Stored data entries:

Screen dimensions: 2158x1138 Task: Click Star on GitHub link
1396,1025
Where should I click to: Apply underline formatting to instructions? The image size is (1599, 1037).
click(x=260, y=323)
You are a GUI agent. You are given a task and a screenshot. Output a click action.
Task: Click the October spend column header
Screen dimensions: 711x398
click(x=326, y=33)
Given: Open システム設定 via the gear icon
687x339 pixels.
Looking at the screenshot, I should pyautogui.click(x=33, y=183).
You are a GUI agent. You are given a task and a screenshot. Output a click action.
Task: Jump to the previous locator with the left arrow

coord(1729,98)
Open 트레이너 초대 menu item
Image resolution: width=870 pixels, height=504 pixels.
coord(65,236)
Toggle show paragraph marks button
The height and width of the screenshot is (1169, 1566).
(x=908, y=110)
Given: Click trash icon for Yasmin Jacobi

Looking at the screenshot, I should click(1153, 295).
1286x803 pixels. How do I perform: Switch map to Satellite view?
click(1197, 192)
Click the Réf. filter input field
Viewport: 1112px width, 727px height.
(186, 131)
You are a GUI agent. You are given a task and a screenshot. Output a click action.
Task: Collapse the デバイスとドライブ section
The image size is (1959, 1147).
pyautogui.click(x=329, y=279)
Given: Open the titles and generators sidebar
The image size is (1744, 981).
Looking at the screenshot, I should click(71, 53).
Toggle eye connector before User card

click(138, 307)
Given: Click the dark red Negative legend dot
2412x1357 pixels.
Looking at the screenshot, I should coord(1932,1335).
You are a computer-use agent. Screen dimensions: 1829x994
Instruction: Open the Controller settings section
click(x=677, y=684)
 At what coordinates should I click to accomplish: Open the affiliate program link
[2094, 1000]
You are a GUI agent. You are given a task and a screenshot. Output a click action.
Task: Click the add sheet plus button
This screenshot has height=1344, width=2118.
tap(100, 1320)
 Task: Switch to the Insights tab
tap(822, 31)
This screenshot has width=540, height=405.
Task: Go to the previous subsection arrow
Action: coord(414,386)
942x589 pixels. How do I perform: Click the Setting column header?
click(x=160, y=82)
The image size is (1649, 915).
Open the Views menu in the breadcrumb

THE PROBLEM: Each record needs to be given again exactly.

RESPONSE TO THIS TASK:
Screen dimensions: 2158x1138 Task: Click Star on GitHub link
1396,1025
Where should I click to: Apply underline formatting to instructions? The image size is (1599, 1037).
click(x=260, y=323)
You are a GUI agent. You are given a task and a screenshot. Output a click action.
Task: Click the October spend column header
Screen dimensions: 711x398
click(x=326, y=33)
Given: Open システム設定 via the gear icon
687x339 pixels.
Looking at the screenshot, I should pyautogui.click(x=33, y=183).
You are a GUI agent. You are given a task and a screenshot. Output a click action.
Task: Jump to the previous locator with the left arrow

coord(1729,98)
Open 트레이너 초대 menu item
Image resolution: width=870 pixels, height=504 pixels.
coord(65,236)
Toggle show paragraph marks button
The height and width of the screenshot is (1169, 1566).
(x=908, y=110)
Given: Click trash icon for Yasmin Jacobi

Looking at the screenshot, I should click(1153, 295).
1286x803 pixels. How do I perform: Switch map to Satellite view?
click(1197, 192)
Click the Réf. filter input field
Viewport: 1112px width, 727px height.
(186, 131)
You are a GUI agent. You are given a task and a screenshot. Output a click action.
Task: Collapse the デバイスとドライブ section
The image size is (1959, 1147).
pyautogui.click(x=329, y=279)
Given: Open the titles and generators sidebar
The image size is (1744, 981).
Looking at the screenshot, I should click(71, 53).
Toggle eye connector before User card

click(138, 307)
Given: Click the dark red Negative legend dot
2412x1357 pixels.
Looking at the screenshot, I should coord(1932,1335).
You are a computer-use agent. Screen dimensions: 1829x994
Instruction: Open the Controller settings section
click(x=677, y=684)
 At what coordinates should I click to accomplish: Open the affiliate program link
[2094, 1000]
You are a GUI agent. You are given a task and a screenshot. Output a click action.
Task: Click the add sheet plus button
This screenshot has height=1344, width=2118.
tap(100, 1320)
 Task: Switch to the Insights tab
tap(822, 31)
This screenshot has width=540, height=405.
Task: Go to the previous subsection arrow
Action: coord(414,386)
942x589 pixels. How do I perform: Click the Setting column header?
click(x=160, y=82)
The image size is (1649, 915).
Open the Views menu in the breadcrumb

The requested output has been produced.